● Direction
Copy out all of the lines below, swapping "Barcelona crest" for "club badge" and changing nothing else.

[Element and text position lines]
╔══

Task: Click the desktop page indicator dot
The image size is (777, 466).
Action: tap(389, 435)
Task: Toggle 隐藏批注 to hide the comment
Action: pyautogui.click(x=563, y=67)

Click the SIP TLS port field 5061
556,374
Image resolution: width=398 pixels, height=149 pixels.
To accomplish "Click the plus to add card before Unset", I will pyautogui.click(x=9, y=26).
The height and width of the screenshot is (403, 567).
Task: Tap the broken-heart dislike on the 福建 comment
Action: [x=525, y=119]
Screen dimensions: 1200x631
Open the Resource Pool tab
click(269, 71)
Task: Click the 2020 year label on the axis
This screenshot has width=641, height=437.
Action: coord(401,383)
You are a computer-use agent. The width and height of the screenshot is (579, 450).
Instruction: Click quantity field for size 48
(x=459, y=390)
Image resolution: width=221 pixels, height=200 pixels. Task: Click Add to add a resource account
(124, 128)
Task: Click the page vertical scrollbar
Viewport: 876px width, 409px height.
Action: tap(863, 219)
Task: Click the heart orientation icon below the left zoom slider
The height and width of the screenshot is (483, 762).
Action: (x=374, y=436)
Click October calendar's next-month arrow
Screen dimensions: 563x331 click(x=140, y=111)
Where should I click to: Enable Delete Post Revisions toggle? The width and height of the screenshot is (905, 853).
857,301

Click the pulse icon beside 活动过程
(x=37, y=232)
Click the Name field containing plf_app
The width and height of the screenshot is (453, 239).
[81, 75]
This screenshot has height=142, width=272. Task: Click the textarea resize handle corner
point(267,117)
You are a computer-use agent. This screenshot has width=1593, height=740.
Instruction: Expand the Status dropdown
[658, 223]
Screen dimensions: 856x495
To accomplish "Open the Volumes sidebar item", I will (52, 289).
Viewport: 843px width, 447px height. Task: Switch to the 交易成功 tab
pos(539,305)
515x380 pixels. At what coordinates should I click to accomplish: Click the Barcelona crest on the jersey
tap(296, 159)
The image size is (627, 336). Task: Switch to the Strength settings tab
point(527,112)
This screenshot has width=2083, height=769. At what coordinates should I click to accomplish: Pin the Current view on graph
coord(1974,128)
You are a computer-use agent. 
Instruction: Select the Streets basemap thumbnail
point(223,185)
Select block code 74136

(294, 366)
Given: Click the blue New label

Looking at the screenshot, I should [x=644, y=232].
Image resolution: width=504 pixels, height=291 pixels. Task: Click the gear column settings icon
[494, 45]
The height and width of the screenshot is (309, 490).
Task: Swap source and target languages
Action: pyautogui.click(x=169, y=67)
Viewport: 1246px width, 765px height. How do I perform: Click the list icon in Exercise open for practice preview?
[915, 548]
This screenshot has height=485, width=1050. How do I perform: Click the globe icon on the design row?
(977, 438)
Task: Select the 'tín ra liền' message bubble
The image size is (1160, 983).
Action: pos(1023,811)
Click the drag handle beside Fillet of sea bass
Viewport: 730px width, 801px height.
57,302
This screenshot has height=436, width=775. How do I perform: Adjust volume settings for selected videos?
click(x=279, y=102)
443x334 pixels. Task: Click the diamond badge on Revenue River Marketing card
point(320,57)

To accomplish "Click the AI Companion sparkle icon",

╚══

● Exercise solution
Task: Click the desktop page indicator dot
The image size is (777, 466).
Action: tap(389, 435)
Task: Toggle 隐藏批注 to hide the comment
Action: pyautogui.click(x=563, y=67)

Click the SIP TLS port field 5061
556,374
Image resolution: width=398 pixels, height=149 pixels.
To accomplish "Click the plus to add card before Unset", I will pyautogui.click(x=9, y=26).
The height and width of the screenshot is (403, 567).
Task: Tap the broken-heart dislike on the 福建 comment
Action: [x=525, y=119]
Screen dimensions: 1200x631
Open the Resource Pool tab
click(269, 71)
Task: Click the 2020 year label on the axis
This screenshot has width=641, height=437.
Action: coord(401,383)
You are a computer-use agent. The width and height of the screenshot is (579, 450).
Instruction: Click quantity field for size 48
(x=459, y=390)
Image resolution: width=221 pixels, height=200 pixels. Task: Click Add to add a resource account
(124, 128)
Task: Click the page vertical scrollbar
Viewport: 876px width, 409px height.
Action: tap(863, 219)
Task: Click the heart orientation icon below the left zoom slider
The height and width of the screenshot is (483, 762).
Action: (x=374, y=436)
Click October calendar's next-month arrow
Screen dimensions: 563x331 click(x=140, y=111)
Where should I click to: Enable Delete Post Revisions toggle? The width and height of the screenshot is (905, 853).
857,301

Click the pulse icon beside 活动过程
(x=37, y=232)
Click the Name field containing plf_app
The width and height of the screenshot is (453, 239).
[81, 75]
This screenshot has height=142, width=272. Task: Click the textarea resize handle corner
point(267,117)
You are a computer-use agent. This screenshot has width=1593, height=740.
Instruction: Expand the Status dropdown
[658, 223]
Screen dimensions: 856x495
To accomplish "Open the Volumes sidebar item", I will (52, 289).
Viewport: 843px width, 447px height. Task: Switch to the 交易成功 tab
pos(539,305)
515x380 pixels. At what coordinates should I click to accomplish: Click the club badge on the jersey
tap(296, 159)
The image size is (627, 336). Task: Switch to the Strength settings tab
point(527,112)
This screenshot has width=2083, height=769. At what coordinates should I click to accomplish: Pin the Current view on graph
coord(1974,128)
You are a computer-use agent. 
Instruction: Select the Streets basemap thumbnail
point(223,185)
Select block code 74136

(294, 366)
Given: Click the blue New label

Looking at the screenshot, I should [x=644, y=232].
Image resolution: width=504 pixels, height=291 pixels. Task: Click the gear column settings icon
[494, 45]
The height and width of the screenshot is (309, 490).
Task: Swap source and target languages
Action: pyautogui.click(x=169, y=67)
Viewport: 1246px width, 765px height. How do I perform: Click the list icon in Exercise open for practice preview?
[915, 548]
This screenshot has height=485, width=1050. How do I perform: Click the globe icon on the design row?
(977, 438)
Task: Select the 'tín ra liền' message bubble
The image size is (1160, 983).
Action: pos(1023,811)
Click the drag handle beside Fillet of sea bass
Viewport: 730px width, 801px height.
57,302
This screenshot has height=436, width=775. How do I perform: Adjust volume settings for selected videos?
click(x=279, y=102)
443x334 pixels. Task: Click the diamond badge on Revenue River Marketing card
point(320,57)

To accomplish "Click the AI Companion sparkle icon",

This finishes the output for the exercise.